All that is wanted is the exact lines from the one with "The image size is (640, 480)." through the last line of the entries, with both ends kept and every picture left out.

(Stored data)
══════════════════════════════

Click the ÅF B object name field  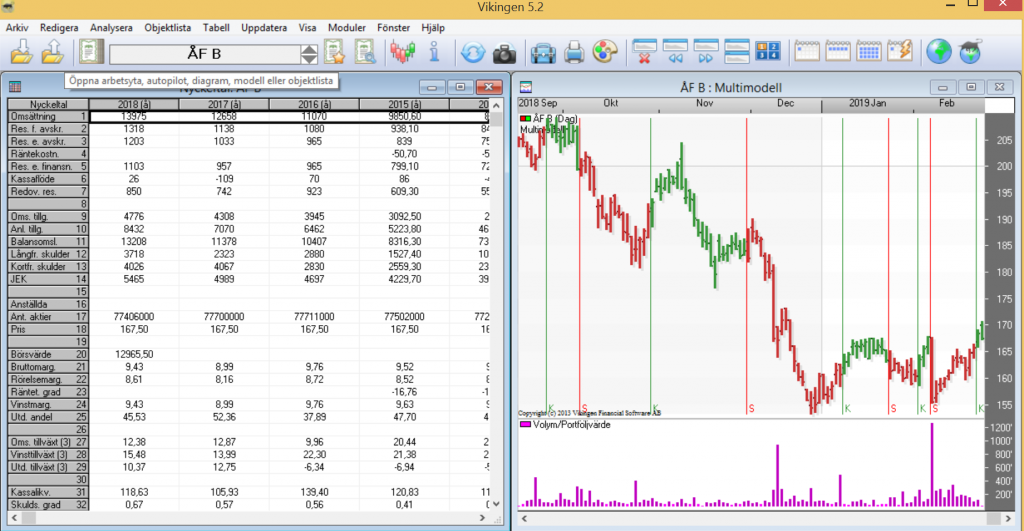pos(204,53)
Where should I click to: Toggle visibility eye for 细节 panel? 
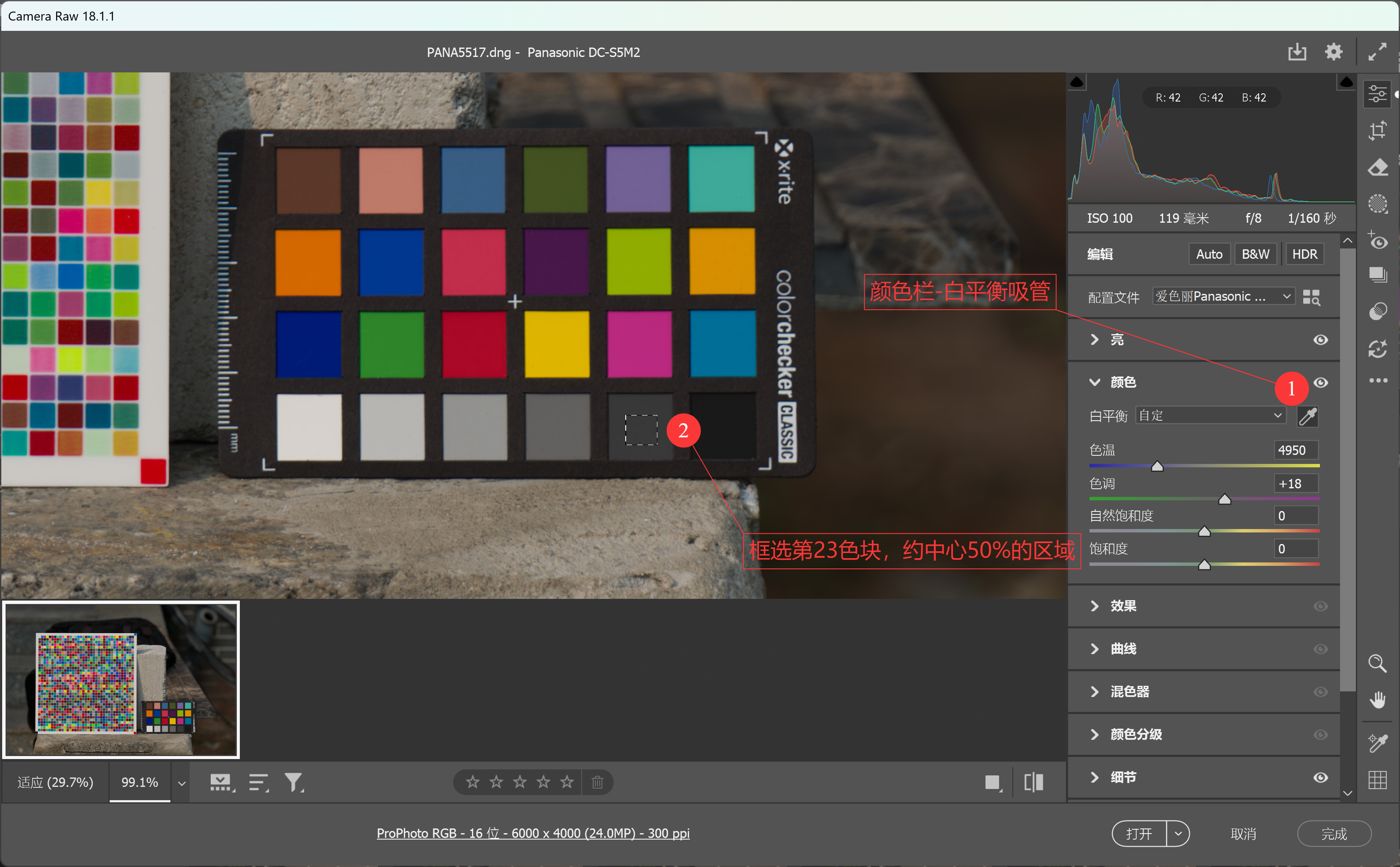tap(1320, 777)
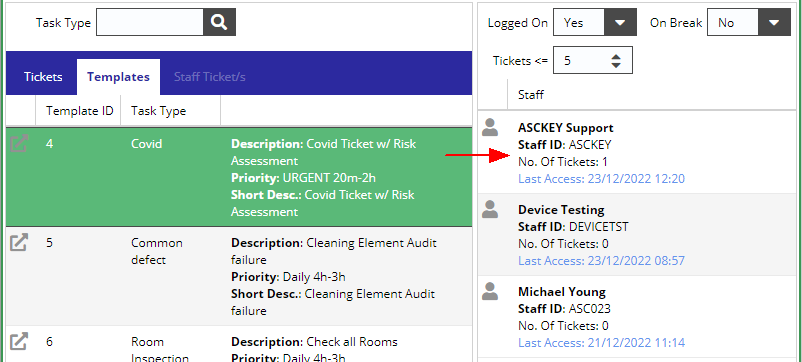The width and height of the screenshot is (802, 362).
Task: Decrease the Tickets <= value with down arrow
Action: pos(616,65)
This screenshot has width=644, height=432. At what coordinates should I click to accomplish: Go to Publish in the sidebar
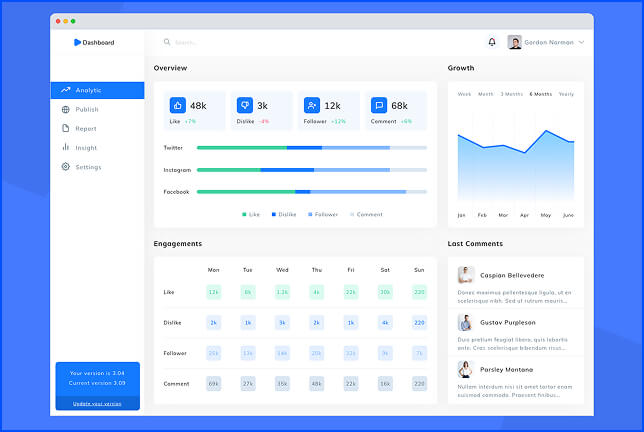pos(87,109)
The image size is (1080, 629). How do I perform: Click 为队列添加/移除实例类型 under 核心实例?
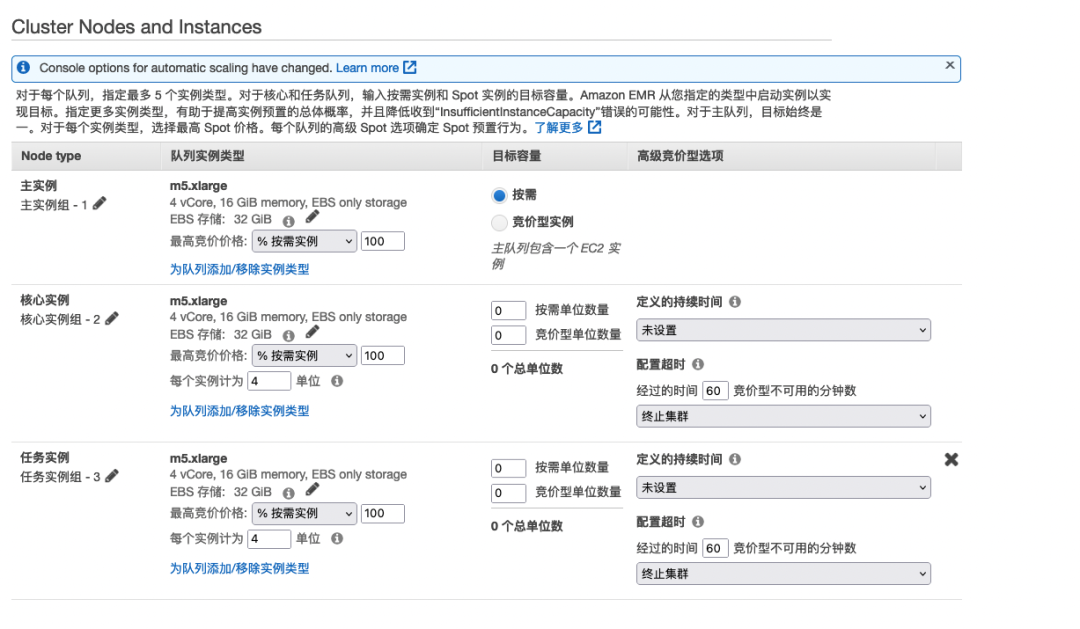[x=239, y=411]
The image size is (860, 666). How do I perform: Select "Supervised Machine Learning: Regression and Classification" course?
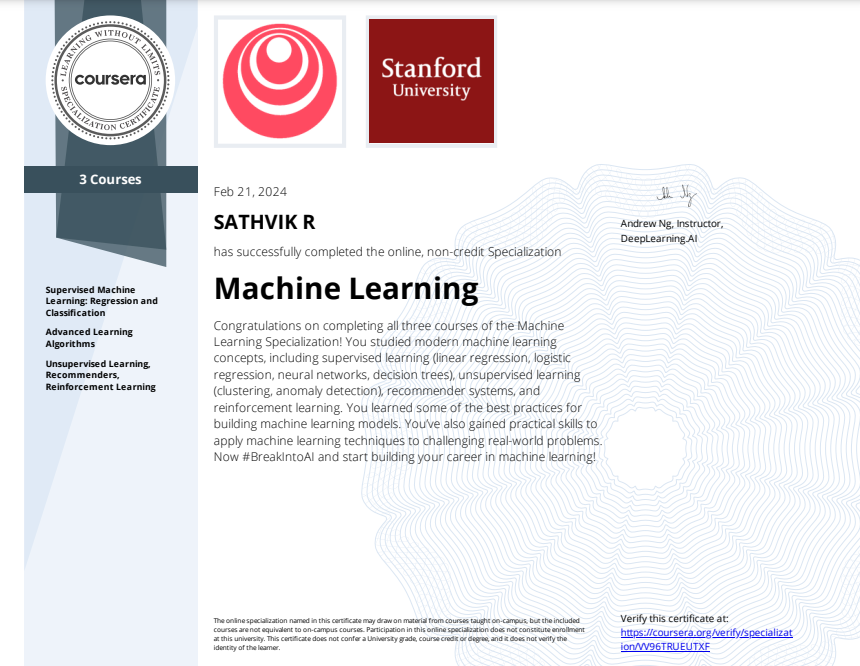coord(101,301)
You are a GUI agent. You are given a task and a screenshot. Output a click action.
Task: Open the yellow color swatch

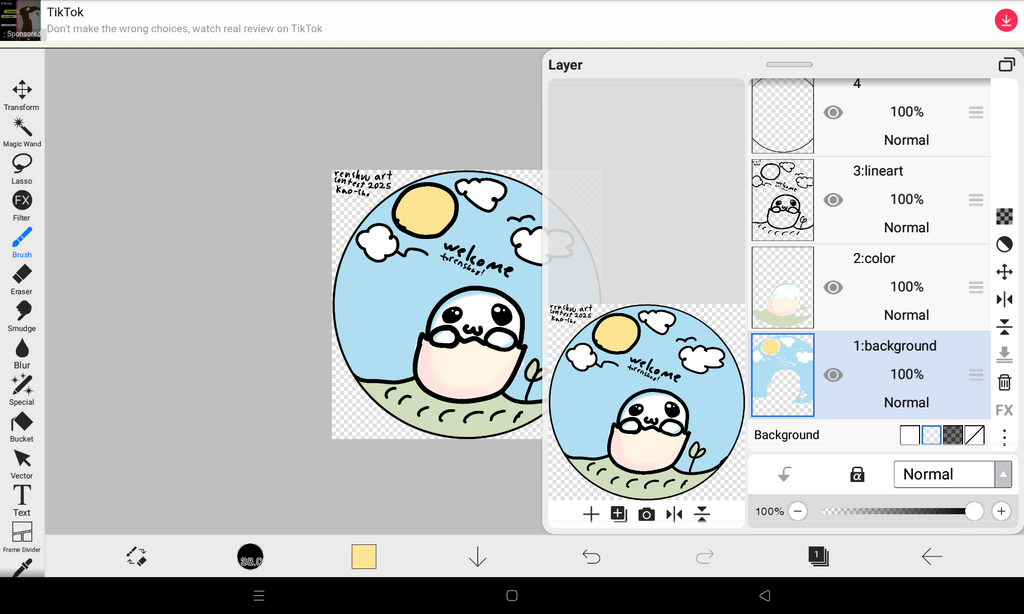point(364,557)
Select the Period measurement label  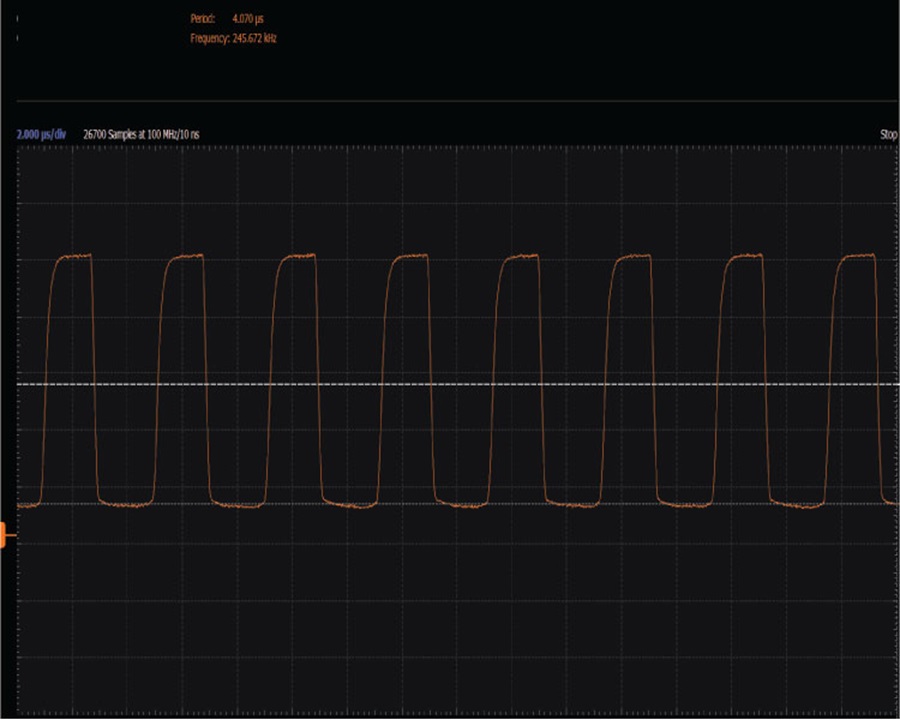203,19
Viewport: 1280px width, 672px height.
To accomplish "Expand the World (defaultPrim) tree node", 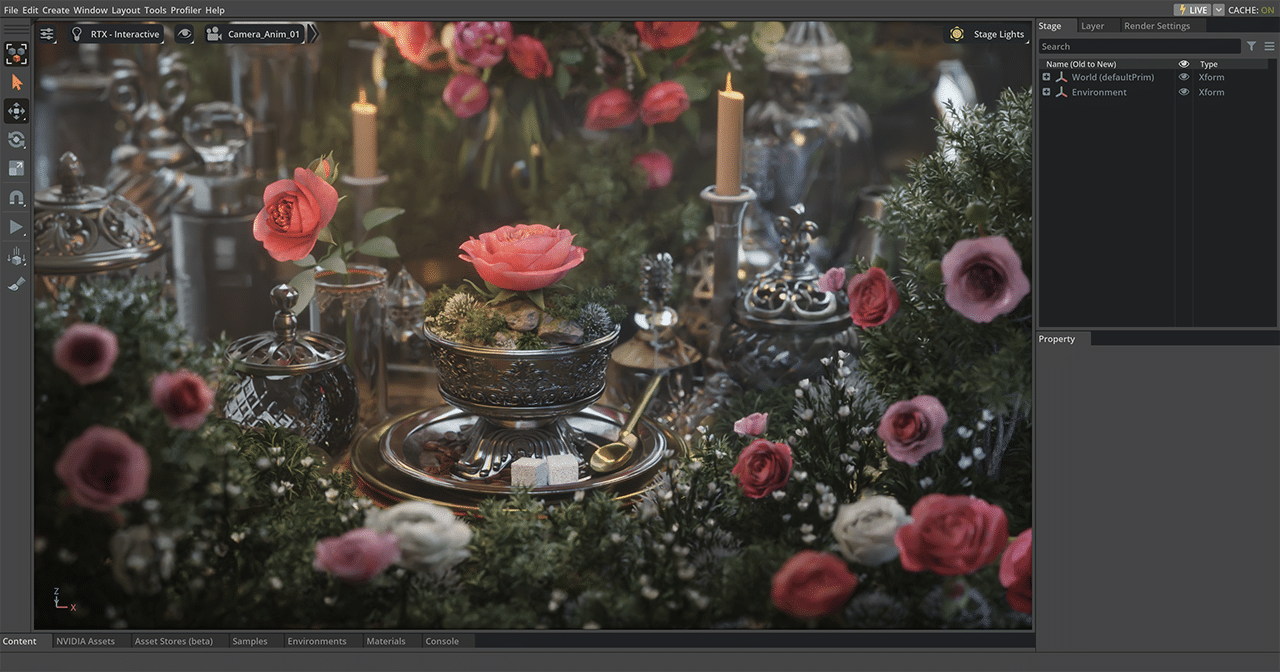I will tap(1047, 77).
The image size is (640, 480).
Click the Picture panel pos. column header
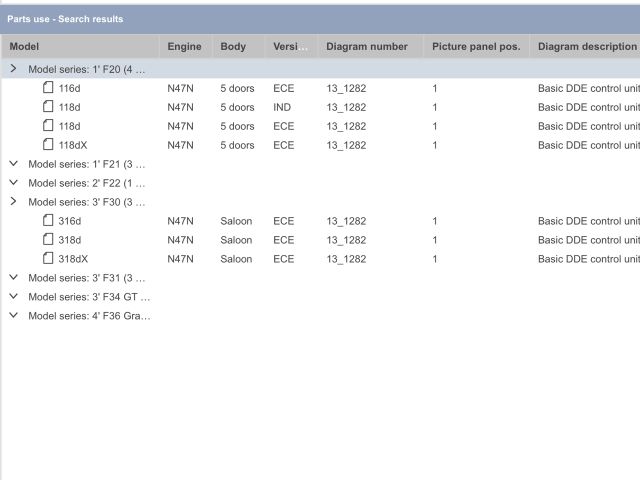[x=476, y=47]
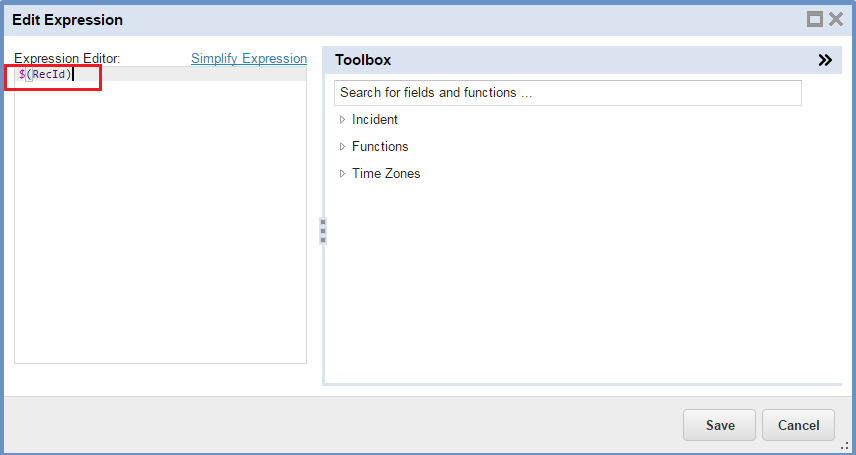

══════════════════════════════

(ANSWER BOX)
The image size is (640, 480).
Click the Picture panel pos. column header
[x=476, y=47]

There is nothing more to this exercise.